Brod Stayrs

19 June 2018 · 20:21 · The Parade, Broadstairs, Kent

The town is called Broadstairs because of these stairs. The name derives from a flight of steps cut into the chalk cliff in the medieval period to give access from the bay below to the Shrine of Our Lady of Bradstow on the cliff above — a place of pilgrimage established in the eleventh century. The earliest forms of the name include Brodsteyr Lynch (1434) and Brod stayrs (1610); Charles Culmer is credited with reconstructing the original steps in 1350. The steps in this photograph are their modern successors, built in concrete and rendered white, descending from The Parade to the beach below — performing exactly the function the medieval originals performed, connecting the upper town to the shore in the same place they have been doing it for more than six centuries.

The composition looks straight down from the cliff edge, which is why the stairways read as abstract geometry rather than as stairs. Seen from above, a symmetrical double flight with a central landing between the two descending arms becomes a diagram of itself: the handrails and balustrades forming the arms of a cross, the landing the intersection, the steps on either side receding into the lower frame. It is not the view the steps were designed to offer. It is the view available from The Parade at 20:21 on a June evening, looking over the railing at the right angle, waiting for the geometry to resolve itself.

The beach huts at the top of the image — their roofs the only visible part from this angle — reduce to simple geometric forms: rectangles and a square, their pitches and ridges forming small triangles of shadow. The deckchair storage boxes are more legible, the word DECKCHAIRS printed on their sides and readable from above. They are ordinary beach infrastructure that the overhead angle has turned into a graphic composition, the same transformation that the stairways undergo. The sand fills the upper third of the frame as a uniform dark-grey texture, the wet foreshore almost indistinguishable from dry sand in the monochrome rendering.
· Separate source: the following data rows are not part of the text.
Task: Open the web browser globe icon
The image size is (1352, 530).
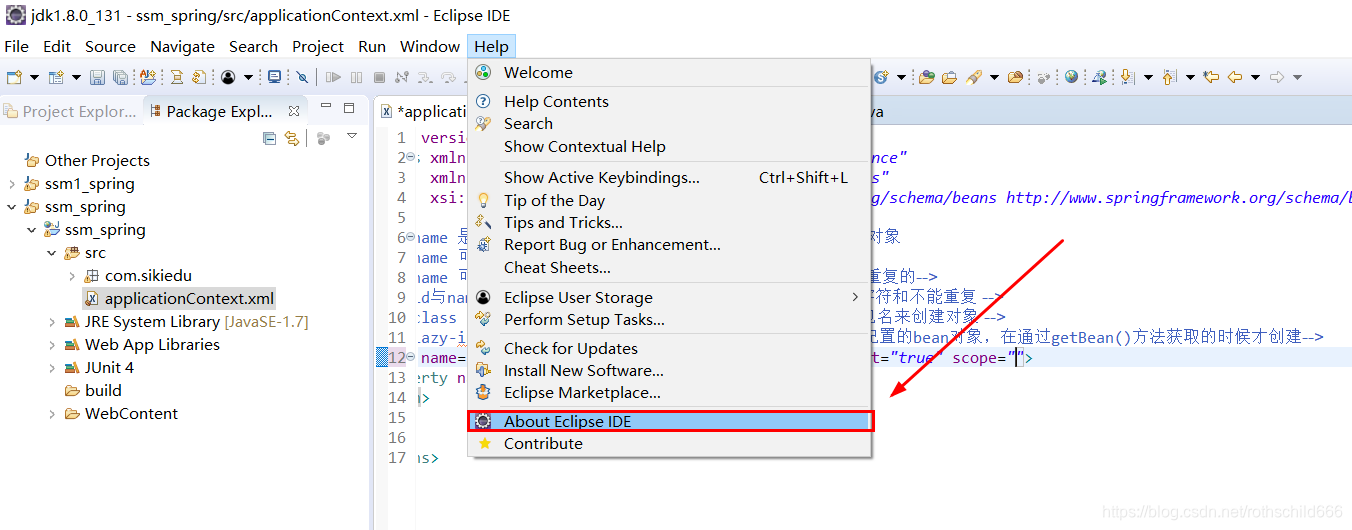Action: 1072,77
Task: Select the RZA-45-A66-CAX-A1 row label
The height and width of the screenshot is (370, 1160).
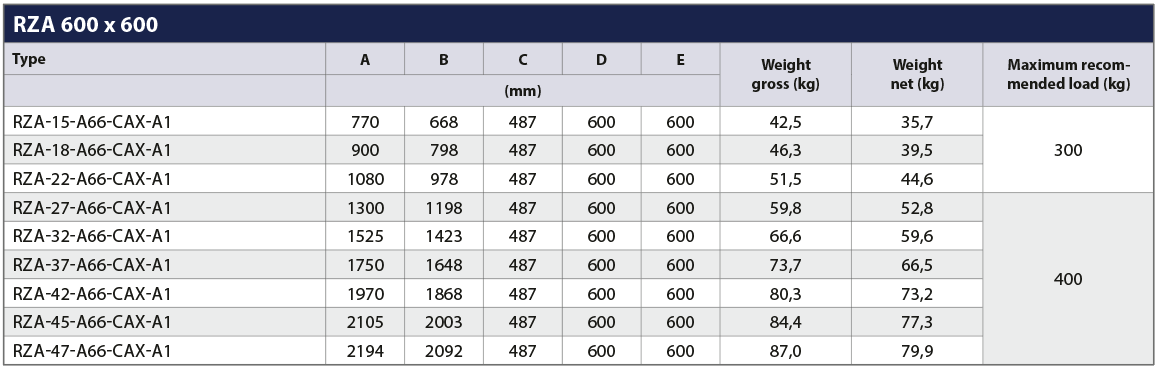Action: (92, 323)
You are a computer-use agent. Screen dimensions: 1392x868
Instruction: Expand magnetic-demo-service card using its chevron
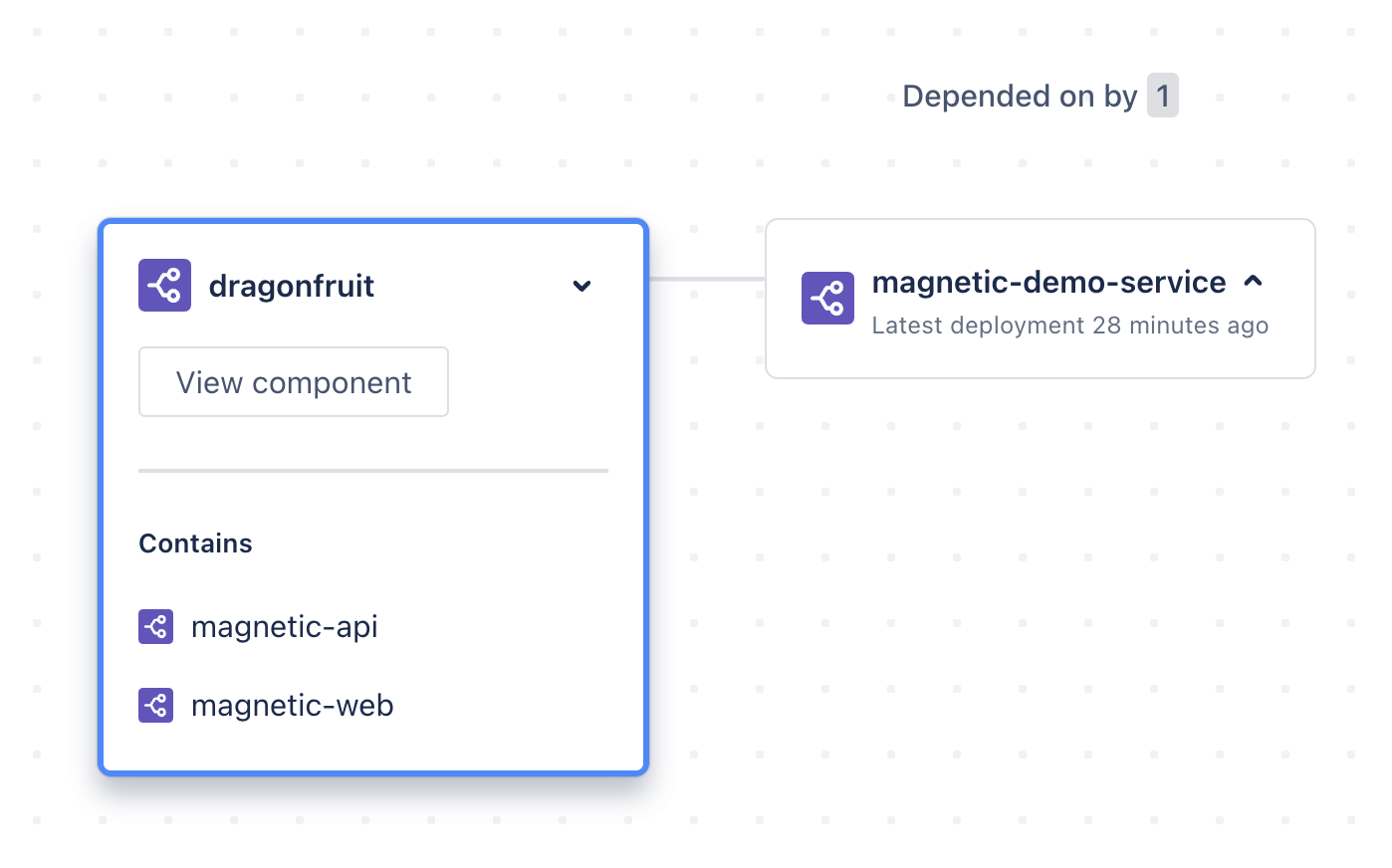pos(1254,282)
Fujifilm X-Pro 2 · XF 16mm f/1.4 R WR · f/10 · 1/125s · ISO 1000

The X-Pro 2, released in 2016, is Fujifilm's rangefinder-styled flagship body — a 24-megapixel APS-C mirrorless camera with a hybrid viewfinder that switches between a genuine optical viewfinder showing the scene through a tunnel window and a high-resolution electronic viewfinder showing the sensor output. The optical viewfinder projects frame lines corresponding to the attached lens with parallax correction as the lens focuses, working in the manner of a traditional rangefinder without using a mechanical rangefinder mechanism. The body is weather-sealed and all-metal. At f/10 on the 16mm lens (24mm equivalent on APS-C), the depth of field here was effectively infinite — the choice of f/10 reflects a desire for complete sharpness across the frame rather than any constraint from the light.